A transição de 2021 para 2022 não fará sumir magicamente os problemas das finanças públicas brasileiras. Precisamos ser pragmáticos diante do ciclo vicioso em que estamos enredados: o planejamento inepto e protocolar feito apenas para cumprir obrigações normativas é seguido por uma execução orçamentária errática e tendente à arbitrariedade de curto prazo eleitoral, na medida em que inexiste controle qualitativo de efetiva aderência entre planejado e executado.

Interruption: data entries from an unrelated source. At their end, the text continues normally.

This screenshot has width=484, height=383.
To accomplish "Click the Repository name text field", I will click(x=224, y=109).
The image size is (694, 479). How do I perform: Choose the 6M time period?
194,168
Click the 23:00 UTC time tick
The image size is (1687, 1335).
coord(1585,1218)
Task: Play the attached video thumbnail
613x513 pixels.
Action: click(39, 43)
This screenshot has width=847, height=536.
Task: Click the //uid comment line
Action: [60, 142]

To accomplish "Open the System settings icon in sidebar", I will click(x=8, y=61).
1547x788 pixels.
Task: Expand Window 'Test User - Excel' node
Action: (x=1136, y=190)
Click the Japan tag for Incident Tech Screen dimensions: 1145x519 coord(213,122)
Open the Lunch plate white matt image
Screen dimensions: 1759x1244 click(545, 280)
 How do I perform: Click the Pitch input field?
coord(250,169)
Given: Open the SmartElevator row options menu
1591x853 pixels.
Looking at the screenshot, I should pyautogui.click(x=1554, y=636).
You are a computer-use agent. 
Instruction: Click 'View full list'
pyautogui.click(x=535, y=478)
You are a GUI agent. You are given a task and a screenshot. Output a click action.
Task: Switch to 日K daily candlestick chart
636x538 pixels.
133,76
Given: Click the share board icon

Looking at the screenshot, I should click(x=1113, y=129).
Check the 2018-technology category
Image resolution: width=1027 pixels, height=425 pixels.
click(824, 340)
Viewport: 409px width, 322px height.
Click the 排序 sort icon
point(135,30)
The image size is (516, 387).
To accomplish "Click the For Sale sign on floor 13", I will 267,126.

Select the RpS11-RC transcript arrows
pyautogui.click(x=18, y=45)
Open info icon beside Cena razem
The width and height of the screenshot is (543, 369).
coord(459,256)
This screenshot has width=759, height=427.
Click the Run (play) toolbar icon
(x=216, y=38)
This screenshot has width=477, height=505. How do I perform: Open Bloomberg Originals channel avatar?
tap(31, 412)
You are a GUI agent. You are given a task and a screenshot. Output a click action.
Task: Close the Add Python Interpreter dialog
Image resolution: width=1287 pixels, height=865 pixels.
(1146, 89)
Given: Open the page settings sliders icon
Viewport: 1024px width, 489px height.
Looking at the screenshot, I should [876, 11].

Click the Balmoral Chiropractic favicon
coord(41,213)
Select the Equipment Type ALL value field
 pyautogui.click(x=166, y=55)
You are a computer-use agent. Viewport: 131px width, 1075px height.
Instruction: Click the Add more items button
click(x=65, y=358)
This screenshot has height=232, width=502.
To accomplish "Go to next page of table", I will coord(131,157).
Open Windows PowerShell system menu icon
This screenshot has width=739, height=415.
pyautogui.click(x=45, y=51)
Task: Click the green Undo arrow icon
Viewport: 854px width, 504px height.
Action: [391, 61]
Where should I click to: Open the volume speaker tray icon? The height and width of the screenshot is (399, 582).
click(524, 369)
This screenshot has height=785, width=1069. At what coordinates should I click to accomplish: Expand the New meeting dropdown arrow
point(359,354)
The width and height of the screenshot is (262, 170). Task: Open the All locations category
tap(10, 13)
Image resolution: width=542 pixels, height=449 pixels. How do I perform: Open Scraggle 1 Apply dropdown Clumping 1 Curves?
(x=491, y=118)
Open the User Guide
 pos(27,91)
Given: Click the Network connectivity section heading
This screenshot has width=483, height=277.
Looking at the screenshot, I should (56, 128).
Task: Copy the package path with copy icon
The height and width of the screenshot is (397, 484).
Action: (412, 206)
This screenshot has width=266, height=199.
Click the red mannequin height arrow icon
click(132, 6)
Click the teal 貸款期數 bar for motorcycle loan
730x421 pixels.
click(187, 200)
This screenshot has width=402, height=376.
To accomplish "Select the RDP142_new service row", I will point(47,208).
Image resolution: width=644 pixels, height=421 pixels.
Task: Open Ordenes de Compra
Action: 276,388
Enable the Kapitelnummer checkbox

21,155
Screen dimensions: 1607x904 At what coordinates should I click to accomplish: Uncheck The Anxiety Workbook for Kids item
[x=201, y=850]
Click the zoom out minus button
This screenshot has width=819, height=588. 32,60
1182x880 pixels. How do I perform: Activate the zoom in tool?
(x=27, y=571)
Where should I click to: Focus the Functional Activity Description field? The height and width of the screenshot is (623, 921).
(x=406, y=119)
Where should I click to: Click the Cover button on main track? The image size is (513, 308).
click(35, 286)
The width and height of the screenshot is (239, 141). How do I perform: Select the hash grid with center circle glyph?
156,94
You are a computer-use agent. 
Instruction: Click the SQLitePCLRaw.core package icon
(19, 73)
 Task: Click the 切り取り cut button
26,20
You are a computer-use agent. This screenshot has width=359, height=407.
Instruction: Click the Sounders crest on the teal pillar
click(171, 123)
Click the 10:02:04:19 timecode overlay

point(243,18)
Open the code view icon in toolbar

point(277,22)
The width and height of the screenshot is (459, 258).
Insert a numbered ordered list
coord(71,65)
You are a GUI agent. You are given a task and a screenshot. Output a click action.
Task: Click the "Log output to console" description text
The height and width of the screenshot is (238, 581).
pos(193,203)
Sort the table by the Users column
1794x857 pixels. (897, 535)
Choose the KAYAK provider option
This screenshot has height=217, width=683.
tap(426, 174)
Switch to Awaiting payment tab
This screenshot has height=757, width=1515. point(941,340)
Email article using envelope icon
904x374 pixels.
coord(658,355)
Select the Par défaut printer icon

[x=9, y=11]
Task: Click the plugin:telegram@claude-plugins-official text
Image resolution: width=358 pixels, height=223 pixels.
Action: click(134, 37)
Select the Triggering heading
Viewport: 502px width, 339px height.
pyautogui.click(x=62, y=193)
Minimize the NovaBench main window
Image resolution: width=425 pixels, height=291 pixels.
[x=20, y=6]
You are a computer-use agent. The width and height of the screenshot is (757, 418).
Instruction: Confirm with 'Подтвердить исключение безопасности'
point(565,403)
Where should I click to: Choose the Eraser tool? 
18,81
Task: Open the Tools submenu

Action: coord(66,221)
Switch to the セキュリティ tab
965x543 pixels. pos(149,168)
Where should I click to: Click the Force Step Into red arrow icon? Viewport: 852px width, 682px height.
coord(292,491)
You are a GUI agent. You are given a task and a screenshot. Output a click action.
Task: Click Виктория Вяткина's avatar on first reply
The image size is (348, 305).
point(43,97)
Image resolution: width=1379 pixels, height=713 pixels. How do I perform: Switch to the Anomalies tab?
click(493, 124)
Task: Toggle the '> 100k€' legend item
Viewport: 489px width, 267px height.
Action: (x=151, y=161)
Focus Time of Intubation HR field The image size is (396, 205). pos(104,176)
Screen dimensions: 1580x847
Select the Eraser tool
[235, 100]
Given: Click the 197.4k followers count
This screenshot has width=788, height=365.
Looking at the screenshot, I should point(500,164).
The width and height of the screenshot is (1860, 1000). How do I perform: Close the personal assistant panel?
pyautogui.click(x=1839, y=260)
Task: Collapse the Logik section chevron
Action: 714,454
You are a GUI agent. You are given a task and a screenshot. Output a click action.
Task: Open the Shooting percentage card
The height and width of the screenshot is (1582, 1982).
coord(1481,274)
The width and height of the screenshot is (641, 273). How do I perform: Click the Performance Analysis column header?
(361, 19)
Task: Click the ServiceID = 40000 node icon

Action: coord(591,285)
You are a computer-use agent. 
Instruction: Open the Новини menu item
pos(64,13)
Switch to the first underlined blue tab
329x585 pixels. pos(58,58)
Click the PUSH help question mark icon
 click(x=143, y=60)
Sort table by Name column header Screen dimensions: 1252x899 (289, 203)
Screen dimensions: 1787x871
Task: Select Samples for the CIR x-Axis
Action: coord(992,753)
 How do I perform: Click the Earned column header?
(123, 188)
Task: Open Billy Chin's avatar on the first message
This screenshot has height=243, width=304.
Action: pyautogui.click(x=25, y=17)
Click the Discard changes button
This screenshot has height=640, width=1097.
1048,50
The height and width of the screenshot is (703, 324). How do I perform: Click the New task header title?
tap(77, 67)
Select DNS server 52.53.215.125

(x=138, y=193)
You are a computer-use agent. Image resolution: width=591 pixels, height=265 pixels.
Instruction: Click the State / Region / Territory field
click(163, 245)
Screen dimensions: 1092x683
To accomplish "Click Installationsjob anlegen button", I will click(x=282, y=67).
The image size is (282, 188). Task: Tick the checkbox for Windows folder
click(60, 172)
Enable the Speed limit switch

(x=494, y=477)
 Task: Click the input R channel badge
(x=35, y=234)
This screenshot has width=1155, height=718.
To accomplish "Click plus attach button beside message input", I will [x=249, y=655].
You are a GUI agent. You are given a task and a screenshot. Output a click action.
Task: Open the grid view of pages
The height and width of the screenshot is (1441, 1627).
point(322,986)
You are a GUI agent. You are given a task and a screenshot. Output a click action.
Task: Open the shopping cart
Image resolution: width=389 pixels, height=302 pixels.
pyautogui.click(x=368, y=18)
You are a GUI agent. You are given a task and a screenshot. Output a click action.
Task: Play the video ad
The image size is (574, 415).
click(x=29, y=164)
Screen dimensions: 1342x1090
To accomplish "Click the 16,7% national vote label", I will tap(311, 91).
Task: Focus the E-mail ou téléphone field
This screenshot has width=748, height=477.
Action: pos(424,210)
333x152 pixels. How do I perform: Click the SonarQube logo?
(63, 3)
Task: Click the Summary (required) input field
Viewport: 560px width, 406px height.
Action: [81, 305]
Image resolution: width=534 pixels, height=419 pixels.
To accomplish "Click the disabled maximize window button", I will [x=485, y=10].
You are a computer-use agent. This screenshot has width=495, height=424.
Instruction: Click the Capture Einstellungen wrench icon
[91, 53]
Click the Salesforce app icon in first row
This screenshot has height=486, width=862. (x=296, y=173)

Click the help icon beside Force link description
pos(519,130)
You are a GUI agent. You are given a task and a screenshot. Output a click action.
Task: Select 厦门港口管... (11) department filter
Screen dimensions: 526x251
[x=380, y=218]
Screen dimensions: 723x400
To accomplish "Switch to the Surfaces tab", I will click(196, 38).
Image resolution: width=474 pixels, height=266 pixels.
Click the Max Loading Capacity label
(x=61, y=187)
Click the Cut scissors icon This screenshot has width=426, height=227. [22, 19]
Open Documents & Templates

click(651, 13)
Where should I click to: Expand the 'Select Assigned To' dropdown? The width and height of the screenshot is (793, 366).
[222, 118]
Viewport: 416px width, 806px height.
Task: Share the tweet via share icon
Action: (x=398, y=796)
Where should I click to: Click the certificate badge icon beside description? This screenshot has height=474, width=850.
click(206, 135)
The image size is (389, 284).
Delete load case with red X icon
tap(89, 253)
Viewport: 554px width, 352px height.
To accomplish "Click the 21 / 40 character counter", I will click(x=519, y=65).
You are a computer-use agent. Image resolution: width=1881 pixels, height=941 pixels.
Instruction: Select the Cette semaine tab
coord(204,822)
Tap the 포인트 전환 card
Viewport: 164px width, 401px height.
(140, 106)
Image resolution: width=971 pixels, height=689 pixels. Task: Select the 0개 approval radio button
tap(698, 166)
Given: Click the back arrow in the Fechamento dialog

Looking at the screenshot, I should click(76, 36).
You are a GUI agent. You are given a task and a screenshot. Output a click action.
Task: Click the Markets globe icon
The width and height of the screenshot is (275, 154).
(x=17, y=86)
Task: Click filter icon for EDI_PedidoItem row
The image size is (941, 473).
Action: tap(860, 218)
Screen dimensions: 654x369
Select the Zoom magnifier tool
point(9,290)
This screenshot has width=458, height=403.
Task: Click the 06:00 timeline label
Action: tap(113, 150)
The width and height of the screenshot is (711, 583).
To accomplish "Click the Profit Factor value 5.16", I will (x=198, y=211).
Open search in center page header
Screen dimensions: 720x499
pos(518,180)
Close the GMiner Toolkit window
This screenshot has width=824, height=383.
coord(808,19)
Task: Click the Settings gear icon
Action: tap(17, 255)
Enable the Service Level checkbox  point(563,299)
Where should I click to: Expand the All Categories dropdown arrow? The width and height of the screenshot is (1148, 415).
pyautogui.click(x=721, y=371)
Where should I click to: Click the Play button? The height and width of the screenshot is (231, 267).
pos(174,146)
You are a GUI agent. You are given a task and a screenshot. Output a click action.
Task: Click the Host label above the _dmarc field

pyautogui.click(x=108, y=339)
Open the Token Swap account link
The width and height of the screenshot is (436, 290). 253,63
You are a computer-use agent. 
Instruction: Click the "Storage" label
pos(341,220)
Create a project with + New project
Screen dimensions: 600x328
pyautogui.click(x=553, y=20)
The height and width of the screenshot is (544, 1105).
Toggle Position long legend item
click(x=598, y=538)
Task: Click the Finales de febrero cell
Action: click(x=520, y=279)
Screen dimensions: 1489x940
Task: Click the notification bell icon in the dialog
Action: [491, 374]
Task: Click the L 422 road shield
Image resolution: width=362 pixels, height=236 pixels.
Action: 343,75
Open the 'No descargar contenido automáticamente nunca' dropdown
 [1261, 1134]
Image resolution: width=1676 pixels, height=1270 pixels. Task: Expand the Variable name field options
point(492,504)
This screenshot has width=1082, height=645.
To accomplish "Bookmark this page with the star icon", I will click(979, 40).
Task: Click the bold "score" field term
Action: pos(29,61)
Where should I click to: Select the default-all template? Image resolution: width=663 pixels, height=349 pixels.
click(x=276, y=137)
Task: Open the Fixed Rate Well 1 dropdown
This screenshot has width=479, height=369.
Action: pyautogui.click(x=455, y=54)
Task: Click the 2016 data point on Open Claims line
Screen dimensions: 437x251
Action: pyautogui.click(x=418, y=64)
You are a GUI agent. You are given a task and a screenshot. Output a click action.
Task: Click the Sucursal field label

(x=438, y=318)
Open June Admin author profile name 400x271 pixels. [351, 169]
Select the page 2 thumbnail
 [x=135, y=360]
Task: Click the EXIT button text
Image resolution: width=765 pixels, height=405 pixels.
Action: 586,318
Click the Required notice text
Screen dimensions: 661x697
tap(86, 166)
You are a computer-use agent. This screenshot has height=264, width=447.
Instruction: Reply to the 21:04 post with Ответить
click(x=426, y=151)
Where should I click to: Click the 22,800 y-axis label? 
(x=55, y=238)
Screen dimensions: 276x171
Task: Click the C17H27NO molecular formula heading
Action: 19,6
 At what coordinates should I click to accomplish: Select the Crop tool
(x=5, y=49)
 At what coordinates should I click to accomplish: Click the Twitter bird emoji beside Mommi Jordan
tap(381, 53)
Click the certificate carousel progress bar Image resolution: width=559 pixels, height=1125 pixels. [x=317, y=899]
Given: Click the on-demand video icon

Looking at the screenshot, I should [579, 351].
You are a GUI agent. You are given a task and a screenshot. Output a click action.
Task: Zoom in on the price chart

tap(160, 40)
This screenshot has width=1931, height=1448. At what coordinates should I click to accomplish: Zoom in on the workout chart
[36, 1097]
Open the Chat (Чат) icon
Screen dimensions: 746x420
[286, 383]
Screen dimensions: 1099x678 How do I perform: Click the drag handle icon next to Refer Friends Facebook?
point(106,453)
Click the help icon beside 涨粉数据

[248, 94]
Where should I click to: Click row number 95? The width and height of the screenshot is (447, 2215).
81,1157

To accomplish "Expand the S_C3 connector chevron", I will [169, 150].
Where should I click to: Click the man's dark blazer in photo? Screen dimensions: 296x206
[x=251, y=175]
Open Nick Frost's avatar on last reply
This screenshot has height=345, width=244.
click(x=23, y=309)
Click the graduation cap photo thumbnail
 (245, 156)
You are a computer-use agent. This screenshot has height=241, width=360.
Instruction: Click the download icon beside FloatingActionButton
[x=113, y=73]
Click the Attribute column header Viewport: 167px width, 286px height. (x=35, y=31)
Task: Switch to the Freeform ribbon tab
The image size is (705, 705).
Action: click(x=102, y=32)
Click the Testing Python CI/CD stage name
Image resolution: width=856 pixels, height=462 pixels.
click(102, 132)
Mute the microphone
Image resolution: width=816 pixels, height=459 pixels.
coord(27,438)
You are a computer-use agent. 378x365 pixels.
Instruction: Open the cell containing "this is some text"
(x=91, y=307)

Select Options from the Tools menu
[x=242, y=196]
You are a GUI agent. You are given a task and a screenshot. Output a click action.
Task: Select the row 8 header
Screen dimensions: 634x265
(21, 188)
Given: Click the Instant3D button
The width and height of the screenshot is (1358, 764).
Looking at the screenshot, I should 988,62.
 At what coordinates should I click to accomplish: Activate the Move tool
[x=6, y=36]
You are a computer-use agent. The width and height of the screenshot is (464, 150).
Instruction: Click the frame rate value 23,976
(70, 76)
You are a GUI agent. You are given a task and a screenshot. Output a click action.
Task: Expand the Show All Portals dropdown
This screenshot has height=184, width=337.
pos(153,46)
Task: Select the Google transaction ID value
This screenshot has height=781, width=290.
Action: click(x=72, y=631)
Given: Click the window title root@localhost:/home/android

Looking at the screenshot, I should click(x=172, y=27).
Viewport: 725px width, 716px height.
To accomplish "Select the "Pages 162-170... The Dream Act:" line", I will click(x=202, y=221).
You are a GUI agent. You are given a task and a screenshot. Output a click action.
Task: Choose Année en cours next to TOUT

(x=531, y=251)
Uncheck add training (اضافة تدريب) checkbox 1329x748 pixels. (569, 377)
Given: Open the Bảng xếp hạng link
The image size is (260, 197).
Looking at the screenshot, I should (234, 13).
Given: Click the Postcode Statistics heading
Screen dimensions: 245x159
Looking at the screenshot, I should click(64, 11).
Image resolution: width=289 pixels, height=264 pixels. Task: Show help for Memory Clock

Falta-nos reflexão consciente e suficiente para incorporar aprendizagem ao longo do tempo. Nossa memória coletiva revela-se deveras curta, porque falhamos em identificar os erros do passado, não os corrigimos adequadamente, donde deixamos de entender e, por isso, não conseguimos superar as circunstâncias que os ensejaram. Sem esse esforço pedagógico, estamos literalmente presos em uma engrenagem político-institucional que repete os erros do passado porque não avalia efetivamente os resultados alcançados a partir das metas estabelecidas em torno dos rumos da ação governamental. É como se o Brasil se mantivesse estagnado e sem perspectiva de futuro, porque aprisionado ao insano fluxo de reiteração dos equívocos pretéritos.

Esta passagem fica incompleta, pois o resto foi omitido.